“Shadowed beneath Thy hand / May we forever stand
“True to our God / True to our native land / Our native land.”
Gov. Pete Ricketts finds this divisive.
We disagree and, while we understand his political motive all too well, are saddened that the governor has taken to weighing in on every single cultural issue.
Even a song.
Even a song rooted in the American story that celebrates freedom.
Even a hymn of reverence and gratitude to the same God the governor worships.
Even a song deeply meaningful to Black Americans as a recognition of their arduous journey from slavery toward American liberty.
For those not familiar with this dust-up, Ricketts on Nov. 5 issued an official statement complaining that “Lift Every Voice and Sing,” which the NAACP in 1919 declared to be the “Negro national anthem,” was being played alongside “The Star-Spangled Banner” before Husker basketball games.
Ricketts’ statement said, “There is only one national anthem for the United States: It’s the Star-Spangled Banner. It’s a symbol of our national unity and it’s the only anthem for America that should be played before Husker games. If athletic programs are going to play other ‘anthems’ before games, what has historically been a moment of patriotic pride will become nothing more than a series of political gestures that will divide Nebraskans based on their identity rather than bringing us together.”
In fact, it is Ricketts’ comments that were as divisive as they were needless. Were he seeking a solution, rather than scoring cheap political points, he could have reached out to the athletic department behind the scenes. But solution and sensitivity clearly were not his goals.
Let’s rewind to the awful summer of 2020, in the wake of the murder of George Floyd and the protests it launched nationwide. Confronted once again with our country’s struggles with race relations and equity, business and political leaders promised positive change — as they have so often before.
Ricketts was among them. After a kerfuffle when Black leaders said the governor referred to them as “you people” in a meeting — Ricketts said it was "you guys" — he told Black radio personality William King he was “learning the culture” of the African American community.
At a separate news conference, he said issues for communities of color and access to equal justice “are real and important.”
Among the institutional responses to events that summer was a decision by many sports institutions to begin playing “Lift Every Voice” along with “The Star-Spangled Banner” before games. The NFL did it. The NBA did it. The National Association of Basketball Coaches suggested it for college games, and all Big Ten teams that stay on the floor for the playing of the national anthem now also play “Lift Every Voice and Sing.”
These sports are dominated by Black players, and including the song is a show of respect. These great athletes are not stage performers for White fans who get to set the rules. They are stakeholders, and it is only proper to include their views in shaping their competitive and work environments.
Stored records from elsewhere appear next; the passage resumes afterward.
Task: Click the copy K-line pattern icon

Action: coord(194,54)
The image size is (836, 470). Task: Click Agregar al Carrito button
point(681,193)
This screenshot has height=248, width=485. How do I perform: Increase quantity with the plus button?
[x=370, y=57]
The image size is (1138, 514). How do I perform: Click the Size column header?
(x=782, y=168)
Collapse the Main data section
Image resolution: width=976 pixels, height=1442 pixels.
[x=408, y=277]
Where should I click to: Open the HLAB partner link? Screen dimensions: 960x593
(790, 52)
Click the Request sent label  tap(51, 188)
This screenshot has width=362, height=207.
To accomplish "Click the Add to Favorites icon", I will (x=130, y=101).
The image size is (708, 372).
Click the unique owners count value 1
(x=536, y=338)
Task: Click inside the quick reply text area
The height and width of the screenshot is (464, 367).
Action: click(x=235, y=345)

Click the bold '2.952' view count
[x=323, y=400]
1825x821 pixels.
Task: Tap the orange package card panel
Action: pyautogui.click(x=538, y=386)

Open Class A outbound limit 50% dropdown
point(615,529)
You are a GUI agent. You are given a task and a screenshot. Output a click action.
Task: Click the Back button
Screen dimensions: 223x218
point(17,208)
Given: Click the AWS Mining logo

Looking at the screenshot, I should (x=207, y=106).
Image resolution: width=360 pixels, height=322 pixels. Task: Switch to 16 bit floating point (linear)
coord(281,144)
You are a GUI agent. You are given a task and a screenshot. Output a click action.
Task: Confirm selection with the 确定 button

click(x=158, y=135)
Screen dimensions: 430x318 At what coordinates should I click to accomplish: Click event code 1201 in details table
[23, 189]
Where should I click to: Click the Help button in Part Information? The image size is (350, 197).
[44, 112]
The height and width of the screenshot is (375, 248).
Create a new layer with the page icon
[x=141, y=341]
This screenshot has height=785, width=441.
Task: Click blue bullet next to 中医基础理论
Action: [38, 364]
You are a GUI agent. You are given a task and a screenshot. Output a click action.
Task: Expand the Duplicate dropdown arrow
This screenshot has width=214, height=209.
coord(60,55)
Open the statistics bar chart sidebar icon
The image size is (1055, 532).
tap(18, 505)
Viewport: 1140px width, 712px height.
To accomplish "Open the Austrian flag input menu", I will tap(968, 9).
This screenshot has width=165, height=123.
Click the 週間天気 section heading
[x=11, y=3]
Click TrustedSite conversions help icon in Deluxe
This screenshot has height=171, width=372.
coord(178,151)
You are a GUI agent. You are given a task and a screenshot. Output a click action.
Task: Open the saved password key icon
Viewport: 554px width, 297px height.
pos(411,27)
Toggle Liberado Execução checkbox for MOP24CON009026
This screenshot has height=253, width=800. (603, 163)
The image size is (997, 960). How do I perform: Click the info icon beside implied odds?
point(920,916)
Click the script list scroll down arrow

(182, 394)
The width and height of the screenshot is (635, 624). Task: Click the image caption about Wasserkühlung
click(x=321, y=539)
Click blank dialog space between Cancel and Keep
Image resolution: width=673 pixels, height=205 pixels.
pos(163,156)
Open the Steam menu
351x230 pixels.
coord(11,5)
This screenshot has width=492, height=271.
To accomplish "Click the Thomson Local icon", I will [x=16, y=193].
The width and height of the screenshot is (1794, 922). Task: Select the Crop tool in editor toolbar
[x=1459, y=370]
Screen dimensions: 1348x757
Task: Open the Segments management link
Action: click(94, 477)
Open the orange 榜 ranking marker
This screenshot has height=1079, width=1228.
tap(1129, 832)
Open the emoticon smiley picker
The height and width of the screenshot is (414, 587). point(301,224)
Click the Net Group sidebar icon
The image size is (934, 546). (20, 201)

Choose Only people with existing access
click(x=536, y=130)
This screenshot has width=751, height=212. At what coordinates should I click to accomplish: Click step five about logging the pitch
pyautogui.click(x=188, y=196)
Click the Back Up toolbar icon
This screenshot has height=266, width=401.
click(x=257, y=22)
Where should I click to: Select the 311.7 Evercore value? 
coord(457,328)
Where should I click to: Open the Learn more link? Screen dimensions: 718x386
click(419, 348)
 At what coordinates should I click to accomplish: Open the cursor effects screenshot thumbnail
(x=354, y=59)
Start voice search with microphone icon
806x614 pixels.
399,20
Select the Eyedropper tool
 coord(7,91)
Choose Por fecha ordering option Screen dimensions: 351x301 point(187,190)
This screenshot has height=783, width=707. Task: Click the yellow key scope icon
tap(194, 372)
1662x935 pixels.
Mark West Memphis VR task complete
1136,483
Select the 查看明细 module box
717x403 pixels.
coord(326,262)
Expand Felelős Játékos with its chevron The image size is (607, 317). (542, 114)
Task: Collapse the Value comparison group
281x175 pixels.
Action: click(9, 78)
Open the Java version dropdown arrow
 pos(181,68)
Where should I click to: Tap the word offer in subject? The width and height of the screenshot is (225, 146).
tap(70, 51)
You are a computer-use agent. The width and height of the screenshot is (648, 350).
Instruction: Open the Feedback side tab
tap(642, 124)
The Nebraska athletic department’s response to Ricketts was both perfect and mature. It is changing the order in which the songs are played, with the national anthem first, men’s basketball coach Fred Hoiberg said. Next, “We will clear the flag and then to promote unity and inclusion, we will play ‘Lift Every Voice’ after that.”
We don’t think anyone was confused about which song was the U.S. national anthem, as Ricketts seemed to suggest, but the change is a reasonable compromise.
Besides being the right thing to do, playing “Lift Every Voice” is helpful in showing recruits that Nebraska is a welcoming place.
That’s true not just for athletes. It is absolutely essential for our future economic health. Business leaders across the state have long recognized that Nebraska must promote and live out diversity and inclusion if it is to attract and retain millennial and younger workers needed to address our acute labor shortage.
The Ricketts administration drew praise on these pages for adding $10 million to its campaign called “The Good Life is Calling” to attract these workers — but the governor routinely undercuts the needed messaging.
Back in June 2020, Ricketts asked King to judge his heart, and apologized for using “trigger words.”
Has his heart changed? Or, perhaps, the potential for GOP political gain from hooey such as overhyping critical race theory and criticizing hymns is just a lot more important to him.
Playing “Lift Every Voice and Sing” before basketball games is not divisive. It is respectful and extends a musical hand for us all to grasp in unity.
Ricketts’ regrettable choice to put politics before equality and inclusion deepens the division that is tearing at our national fabric. We would be better served if our leaders instead chose to promote healing.